▸ **Given passage**
There have been meetings all over the world on this and a real commitment to doing concrete stuff to pressure the bank. We are going to be going to the Santander shareholder meeting in Spain. We have done a series of reports that have been exposing Santander’s bad practices, ranging from their role in both the Puerto Rican debt crisis, their role in subprime auto. They just failed their Community Reinvestment Act test and we did a report on that. Again, we are building a campaign not just about what is good for workers, but about workers who will make the company healthier in terms of how it engages with customers and consumers.

Essentially, the Community Reinvestment Act [CRA] requires, in simplest terms, banks to provide resources to the communities that they are in, to invest in. We did a report first that showed that their lending practices ignored or skipped over poor communities and communities of color. There is a test that is done under the CRA Act to see if you have given enough money or loaned enough money. The bank failed it. The bank also failed the stress test. We think there is a relationship between mistreatment of workers and the underpinnings of the bank being threatened because they are engaged in all sorts of risky practices that may make them a little bit of money in the short run, but then blow up on their face in the long run.

▸ **Data excerpts**
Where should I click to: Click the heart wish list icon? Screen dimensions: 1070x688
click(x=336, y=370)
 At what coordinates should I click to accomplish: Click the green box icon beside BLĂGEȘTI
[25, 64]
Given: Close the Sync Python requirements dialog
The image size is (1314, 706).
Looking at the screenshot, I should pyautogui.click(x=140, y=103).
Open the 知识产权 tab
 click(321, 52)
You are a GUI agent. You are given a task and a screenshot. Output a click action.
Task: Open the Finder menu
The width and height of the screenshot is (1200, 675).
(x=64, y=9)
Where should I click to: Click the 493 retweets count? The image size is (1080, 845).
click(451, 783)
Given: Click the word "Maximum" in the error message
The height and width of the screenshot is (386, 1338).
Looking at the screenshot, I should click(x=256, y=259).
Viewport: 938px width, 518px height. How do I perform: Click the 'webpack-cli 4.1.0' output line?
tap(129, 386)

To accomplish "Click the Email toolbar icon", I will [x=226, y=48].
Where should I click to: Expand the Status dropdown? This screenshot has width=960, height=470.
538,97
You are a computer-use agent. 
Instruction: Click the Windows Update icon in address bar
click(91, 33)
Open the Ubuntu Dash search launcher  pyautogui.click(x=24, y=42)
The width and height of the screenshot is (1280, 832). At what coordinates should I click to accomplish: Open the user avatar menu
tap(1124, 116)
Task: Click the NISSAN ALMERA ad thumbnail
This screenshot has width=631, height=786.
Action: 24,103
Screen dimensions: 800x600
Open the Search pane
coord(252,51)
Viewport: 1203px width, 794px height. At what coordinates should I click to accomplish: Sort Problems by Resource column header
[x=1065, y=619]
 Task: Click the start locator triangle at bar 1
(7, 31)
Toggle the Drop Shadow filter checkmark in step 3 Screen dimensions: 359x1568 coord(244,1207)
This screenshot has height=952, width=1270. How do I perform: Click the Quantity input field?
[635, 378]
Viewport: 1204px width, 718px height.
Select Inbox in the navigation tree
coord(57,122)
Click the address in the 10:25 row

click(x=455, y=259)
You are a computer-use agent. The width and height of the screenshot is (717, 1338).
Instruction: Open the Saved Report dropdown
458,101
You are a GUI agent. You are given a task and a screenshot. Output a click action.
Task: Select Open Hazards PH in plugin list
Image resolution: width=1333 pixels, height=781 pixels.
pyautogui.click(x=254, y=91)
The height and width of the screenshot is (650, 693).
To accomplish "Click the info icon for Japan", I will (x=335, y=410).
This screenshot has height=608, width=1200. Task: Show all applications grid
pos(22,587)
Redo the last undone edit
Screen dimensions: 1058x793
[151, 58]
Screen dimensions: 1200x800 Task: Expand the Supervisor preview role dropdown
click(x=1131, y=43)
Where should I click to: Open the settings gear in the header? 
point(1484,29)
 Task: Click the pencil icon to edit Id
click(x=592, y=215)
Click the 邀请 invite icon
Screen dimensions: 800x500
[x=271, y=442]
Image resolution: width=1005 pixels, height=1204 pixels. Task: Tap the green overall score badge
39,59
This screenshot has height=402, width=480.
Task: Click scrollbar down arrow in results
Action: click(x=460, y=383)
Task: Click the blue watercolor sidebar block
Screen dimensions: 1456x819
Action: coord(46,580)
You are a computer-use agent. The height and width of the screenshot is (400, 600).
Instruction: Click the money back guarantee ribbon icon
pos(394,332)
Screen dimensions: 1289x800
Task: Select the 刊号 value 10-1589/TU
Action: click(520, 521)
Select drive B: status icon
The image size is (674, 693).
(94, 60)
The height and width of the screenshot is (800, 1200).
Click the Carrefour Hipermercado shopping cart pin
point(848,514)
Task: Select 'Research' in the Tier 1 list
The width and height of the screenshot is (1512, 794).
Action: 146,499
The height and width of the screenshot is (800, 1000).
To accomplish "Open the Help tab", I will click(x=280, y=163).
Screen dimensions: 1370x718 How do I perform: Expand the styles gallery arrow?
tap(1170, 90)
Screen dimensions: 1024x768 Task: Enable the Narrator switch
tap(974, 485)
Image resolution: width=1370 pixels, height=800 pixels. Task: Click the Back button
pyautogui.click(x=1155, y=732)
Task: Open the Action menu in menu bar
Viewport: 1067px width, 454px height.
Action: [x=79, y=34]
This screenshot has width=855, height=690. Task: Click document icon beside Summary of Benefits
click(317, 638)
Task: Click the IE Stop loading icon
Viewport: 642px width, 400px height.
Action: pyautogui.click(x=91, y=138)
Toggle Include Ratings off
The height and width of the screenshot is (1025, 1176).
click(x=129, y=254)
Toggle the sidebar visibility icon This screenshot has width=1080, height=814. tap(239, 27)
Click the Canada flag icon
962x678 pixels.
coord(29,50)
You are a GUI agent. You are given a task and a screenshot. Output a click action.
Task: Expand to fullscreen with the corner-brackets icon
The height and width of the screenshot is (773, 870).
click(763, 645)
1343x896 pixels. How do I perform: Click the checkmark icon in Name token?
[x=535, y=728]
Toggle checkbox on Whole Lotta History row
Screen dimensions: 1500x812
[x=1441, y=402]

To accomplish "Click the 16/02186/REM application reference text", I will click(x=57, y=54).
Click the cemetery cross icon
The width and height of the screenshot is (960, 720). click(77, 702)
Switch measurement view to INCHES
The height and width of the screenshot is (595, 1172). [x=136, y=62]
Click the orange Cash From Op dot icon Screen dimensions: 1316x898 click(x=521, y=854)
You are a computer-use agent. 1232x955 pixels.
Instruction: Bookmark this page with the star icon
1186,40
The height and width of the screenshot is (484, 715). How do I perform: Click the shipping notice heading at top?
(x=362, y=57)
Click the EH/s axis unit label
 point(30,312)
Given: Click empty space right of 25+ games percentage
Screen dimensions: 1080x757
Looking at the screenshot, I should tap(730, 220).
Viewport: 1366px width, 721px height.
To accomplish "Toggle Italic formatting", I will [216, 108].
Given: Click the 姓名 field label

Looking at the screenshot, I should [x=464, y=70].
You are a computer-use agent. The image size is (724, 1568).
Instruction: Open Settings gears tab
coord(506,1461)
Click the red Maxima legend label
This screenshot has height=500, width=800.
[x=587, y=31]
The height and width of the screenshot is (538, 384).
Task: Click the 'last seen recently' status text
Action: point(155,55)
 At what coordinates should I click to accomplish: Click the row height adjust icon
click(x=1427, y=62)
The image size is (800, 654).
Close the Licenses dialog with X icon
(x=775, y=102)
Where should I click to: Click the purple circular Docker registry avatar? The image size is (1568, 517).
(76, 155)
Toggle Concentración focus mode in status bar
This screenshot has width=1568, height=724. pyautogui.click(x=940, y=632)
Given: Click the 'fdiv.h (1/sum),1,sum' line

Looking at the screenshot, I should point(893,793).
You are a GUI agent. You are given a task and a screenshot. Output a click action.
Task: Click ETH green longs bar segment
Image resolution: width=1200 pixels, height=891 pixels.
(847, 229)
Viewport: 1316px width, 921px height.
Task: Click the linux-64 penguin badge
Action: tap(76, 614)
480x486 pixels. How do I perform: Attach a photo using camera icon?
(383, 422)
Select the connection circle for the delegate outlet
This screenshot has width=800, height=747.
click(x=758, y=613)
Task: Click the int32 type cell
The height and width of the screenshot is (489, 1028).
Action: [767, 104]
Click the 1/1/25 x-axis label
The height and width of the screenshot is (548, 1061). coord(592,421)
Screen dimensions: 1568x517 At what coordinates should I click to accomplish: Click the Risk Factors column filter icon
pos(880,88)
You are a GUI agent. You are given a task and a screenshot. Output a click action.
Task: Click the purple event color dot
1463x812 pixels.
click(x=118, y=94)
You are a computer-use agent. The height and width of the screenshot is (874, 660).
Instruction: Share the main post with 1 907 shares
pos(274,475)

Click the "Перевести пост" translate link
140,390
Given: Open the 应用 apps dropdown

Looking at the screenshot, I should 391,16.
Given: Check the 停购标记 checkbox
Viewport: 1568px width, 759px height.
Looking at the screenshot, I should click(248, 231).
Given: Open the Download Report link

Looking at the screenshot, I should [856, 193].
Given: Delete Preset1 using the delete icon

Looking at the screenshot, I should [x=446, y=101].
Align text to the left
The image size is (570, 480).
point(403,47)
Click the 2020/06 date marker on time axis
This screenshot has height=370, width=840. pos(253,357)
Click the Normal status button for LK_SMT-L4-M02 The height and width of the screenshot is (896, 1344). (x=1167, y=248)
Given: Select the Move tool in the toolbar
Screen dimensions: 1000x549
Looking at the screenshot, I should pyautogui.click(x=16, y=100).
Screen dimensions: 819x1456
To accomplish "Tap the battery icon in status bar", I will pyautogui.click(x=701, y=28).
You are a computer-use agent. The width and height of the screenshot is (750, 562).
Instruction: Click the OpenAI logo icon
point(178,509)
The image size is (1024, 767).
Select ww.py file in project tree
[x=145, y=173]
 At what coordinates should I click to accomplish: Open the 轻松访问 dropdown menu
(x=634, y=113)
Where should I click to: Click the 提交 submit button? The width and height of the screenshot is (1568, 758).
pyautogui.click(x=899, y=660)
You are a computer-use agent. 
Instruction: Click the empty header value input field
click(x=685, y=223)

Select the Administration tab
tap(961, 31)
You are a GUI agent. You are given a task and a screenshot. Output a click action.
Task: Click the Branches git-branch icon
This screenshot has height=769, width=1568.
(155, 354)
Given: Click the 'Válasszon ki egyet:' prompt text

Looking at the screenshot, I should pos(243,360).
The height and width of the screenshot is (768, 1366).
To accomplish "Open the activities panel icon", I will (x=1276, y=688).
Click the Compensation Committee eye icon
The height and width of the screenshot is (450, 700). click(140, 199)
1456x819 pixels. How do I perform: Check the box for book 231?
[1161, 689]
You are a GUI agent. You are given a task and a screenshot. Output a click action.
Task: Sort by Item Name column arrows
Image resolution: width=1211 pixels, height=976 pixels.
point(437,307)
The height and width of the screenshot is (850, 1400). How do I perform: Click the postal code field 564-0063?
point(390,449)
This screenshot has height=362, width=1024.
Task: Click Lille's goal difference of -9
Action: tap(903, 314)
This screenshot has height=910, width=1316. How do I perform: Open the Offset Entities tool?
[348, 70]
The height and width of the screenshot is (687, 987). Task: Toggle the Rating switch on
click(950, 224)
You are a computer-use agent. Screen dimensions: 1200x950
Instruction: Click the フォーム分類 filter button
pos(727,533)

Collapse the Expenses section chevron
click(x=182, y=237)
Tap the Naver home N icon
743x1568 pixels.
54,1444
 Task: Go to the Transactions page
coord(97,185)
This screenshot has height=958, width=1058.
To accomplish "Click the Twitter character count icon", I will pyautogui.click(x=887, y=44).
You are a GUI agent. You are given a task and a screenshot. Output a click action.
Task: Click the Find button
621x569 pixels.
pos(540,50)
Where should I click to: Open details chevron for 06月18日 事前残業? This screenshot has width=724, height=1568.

▸ **Task list**
a – In the passage on the Santander campaign, which two tests does the bank fail?
b – Write the next few sentences of the passage on the Santander campaign, following on from its final sentence.

▸ **Responses per task**
a – The Community Reinvestment Act test and the stress test.

b –
Sarah: One of the things that connects a lot of the work you do is mapping where the power and the money comes from for bad policies and bad politicians. Those are policies that are bi-partisan, we should say. In the age of Trump, in particular, talk about the importance of this kind of work and why it is important to know who is funding your politicians.

Stephen: The HedgeClippers campaign looks at hedge funds and private equity, thus hedge clippers clipping their power. It basically says, These are the finance capitalists that are driving political and economic inequality.” What we have done is both deep dive reports, exposes, lots of direct action to directly confront them. Our little joke is that we have either been incredibly prescient or Trump picked his entire Cabinet by looking at who we have been fighting. Pre-Trump winning, we were saying whether it is Goldman Sachs or Steven Schwarzman from Blackstone, these are the people who are really running the government. Lots of folks are laughing saying we are a conspiracy cult or something. Then, when Trump got elected, he put all of these people directly in charge. It is sort of an irony that Trump’s election was probably the best testimony to the idea that whether Dems or Republicans — that a player is really who is running the show.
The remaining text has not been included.